In mid-February, Szczepan murdered another woman between Miłosna and Wawer, but the only details he was able to recall was that her name was "Stasia" and that she originated from Płońsk. Shortly afterwards, he murdered another woman, Maria Justyniak, whose body was found near the village of Teresin.

On 20 February, Józefa was at the station when she came across Michalina Matwiejawa and Maria Moroz, two Rusyn emigrants who were looking for work so they could move to Canada. Józefa offered to meet them on the following day, and once they did, she introduced them to Szczepan, who presented himself as a wealthy farmer who had recently returned from the USA and owned a farm in Ożarów. After having a dinner with the two women, they "hired" Moroz, while Matwiejawa returned to the station to look for work.

On that same evening, Szczepan took the train with Moroz to Płochocin, from where they traveled on foot along the tracks to Błonie. He then threatened her into having sex with him, after which he strangled her with a belt. He then robbed her of all her valuables, and gave Moroz's scarf to Józefa. The victim's body was found four days later by the son of a railway official.

==Arrest, trial, and execution==
Due to the fact that some of the victims were seen accompanying the same man, officers decided to track him down for questioning. On the initiative of Detective Józef Sikorski and police intelligence officer Antoni Bednarek, they started tailing Szczepan, and once they were convinced that he was their person of interest, they detained him. When detained, Szczepan presented himself as "Bronisław Witkowski" from Kielce and Józefa as "Agnieszka Karasińska", but when he was searched, the officers found documents in the name of "Franciszek Balas".

During his interrogation, Szczepan immediately admitted to all of the recent murders, implicating his wife as an accomplice. When asked what prompted him to do this, he replied that he derived pleasure from tormenting the women and butchering their corpses. Józefa at first tried to feign ignorance, but eventually relented and admitted to being actively involved in the crimes.

At one point, Szczepan confessed to murdering two Jewish women prior to his 1922 murder spree, but these alleged victims were never found.

Not long after their arrest, both of them were charged with several counts of murder and tried before the Warsaw Court. Due to the nature of the crimes, Szczepan was frequently compared to French serial killer Henri Désiré Landru. A notable figure at the trial was Dr. Wiktor Grzywo-Dąbrowski, a pioneer of Polish forensic science, who served as the Chief Medical Examiner.

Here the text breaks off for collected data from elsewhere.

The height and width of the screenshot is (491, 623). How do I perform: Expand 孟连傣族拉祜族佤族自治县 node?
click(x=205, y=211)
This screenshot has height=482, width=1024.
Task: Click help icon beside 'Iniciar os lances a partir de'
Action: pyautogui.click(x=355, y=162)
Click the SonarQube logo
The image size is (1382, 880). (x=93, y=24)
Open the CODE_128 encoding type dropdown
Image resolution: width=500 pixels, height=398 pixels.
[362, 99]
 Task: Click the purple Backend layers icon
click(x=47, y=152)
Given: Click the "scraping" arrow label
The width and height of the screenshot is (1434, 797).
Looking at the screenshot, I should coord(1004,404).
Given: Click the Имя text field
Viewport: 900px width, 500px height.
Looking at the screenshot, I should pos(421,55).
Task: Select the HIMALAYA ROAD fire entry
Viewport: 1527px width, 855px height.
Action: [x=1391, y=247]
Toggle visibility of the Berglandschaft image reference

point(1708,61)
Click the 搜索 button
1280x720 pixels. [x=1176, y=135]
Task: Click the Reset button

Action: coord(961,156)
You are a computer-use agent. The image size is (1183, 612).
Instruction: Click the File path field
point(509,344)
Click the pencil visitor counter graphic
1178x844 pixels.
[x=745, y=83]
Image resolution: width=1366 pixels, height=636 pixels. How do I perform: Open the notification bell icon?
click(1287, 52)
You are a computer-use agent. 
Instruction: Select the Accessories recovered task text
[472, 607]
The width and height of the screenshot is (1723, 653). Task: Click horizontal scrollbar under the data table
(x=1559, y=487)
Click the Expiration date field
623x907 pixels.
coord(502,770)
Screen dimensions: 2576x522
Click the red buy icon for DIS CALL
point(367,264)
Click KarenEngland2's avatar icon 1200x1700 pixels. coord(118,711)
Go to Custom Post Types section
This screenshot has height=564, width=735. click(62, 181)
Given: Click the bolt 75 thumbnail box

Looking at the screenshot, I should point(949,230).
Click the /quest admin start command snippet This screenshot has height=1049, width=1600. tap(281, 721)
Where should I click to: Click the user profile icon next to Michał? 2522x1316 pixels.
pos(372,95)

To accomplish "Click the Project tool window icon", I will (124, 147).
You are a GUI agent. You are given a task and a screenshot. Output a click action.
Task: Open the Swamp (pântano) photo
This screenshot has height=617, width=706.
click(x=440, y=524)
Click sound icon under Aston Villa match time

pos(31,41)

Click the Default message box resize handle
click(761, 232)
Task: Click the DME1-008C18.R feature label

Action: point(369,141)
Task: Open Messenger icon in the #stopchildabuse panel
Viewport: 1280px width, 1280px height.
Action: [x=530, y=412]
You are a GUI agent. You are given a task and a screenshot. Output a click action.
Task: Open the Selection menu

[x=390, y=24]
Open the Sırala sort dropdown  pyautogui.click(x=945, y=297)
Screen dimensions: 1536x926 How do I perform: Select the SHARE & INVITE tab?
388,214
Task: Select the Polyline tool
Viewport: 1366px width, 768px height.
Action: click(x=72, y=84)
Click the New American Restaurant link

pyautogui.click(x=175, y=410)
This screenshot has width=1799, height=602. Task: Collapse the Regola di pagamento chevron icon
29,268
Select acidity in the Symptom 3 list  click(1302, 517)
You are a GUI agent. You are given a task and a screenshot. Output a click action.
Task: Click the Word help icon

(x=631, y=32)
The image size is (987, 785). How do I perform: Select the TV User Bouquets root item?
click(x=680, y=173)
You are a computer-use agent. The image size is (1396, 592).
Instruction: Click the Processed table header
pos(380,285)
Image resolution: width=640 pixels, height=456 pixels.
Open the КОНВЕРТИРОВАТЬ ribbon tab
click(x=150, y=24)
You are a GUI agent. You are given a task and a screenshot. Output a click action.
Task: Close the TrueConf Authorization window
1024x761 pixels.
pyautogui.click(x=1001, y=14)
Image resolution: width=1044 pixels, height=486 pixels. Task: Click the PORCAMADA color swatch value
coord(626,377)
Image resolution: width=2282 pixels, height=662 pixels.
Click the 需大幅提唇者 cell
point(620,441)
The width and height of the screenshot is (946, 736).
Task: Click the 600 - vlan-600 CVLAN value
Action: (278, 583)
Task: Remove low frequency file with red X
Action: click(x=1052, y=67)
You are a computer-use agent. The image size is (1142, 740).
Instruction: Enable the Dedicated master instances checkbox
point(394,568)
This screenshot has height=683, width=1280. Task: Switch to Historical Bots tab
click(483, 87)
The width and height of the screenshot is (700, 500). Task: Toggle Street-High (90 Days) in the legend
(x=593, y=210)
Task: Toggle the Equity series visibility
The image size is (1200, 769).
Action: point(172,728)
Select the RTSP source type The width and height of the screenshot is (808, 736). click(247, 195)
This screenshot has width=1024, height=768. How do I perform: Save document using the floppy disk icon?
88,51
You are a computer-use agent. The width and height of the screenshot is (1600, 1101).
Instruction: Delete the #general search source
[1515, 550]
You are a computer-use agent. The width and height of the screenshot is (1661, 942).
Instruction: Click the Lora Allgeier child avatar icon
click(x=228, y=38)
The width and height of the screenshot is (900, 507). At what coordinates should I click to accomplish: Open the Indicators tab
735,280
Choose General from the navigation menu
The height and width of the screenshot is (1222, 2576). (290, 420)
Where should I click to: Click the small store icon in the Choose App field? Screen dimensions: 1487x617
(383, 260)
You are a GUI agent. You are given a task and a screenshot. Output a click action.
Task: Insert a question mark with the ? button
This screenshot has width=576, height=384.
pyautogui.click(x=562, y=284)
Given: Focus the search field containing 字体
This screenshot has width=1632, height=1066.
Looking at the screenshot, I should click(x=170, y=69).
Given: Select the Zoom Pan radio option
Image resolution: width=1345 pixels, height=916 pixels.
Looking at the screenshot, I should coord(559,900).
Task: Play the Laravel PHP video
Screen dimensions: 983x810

In an attempt to save his client's life, Szczepan's attorney, N. Goldszjtein, attempted to discredit witness testimony. He then tried to convince the court that Szczepan was insane, pointing out that he had spent time at the psychiatric hospital in Tworki for a prolonged period of time. These arguments were rejected by Judge Jan Gumiński, who stated that there was no present doubt about the accused's mental state.

Due to the overwhelming amount of evidence against them, Szczepan and Józefa were found guilty and promptly sentenced to death. Upon hearing the verdict, Szczepan simply smiled and exhibited an odd grimace on his face, while Józefa began crying and pleading for mercy. Szczepan then calmed her down, and eventually convinced her to also smile.

On the following morning, at 6:35 AM, Szczepan and Józefa Paśnik were executed via firing squad at the Warsaw Citadel. A newspaper reported that the only notable moments from the event was the couple kissing the cross, and that they remained calm throughout the ordeal.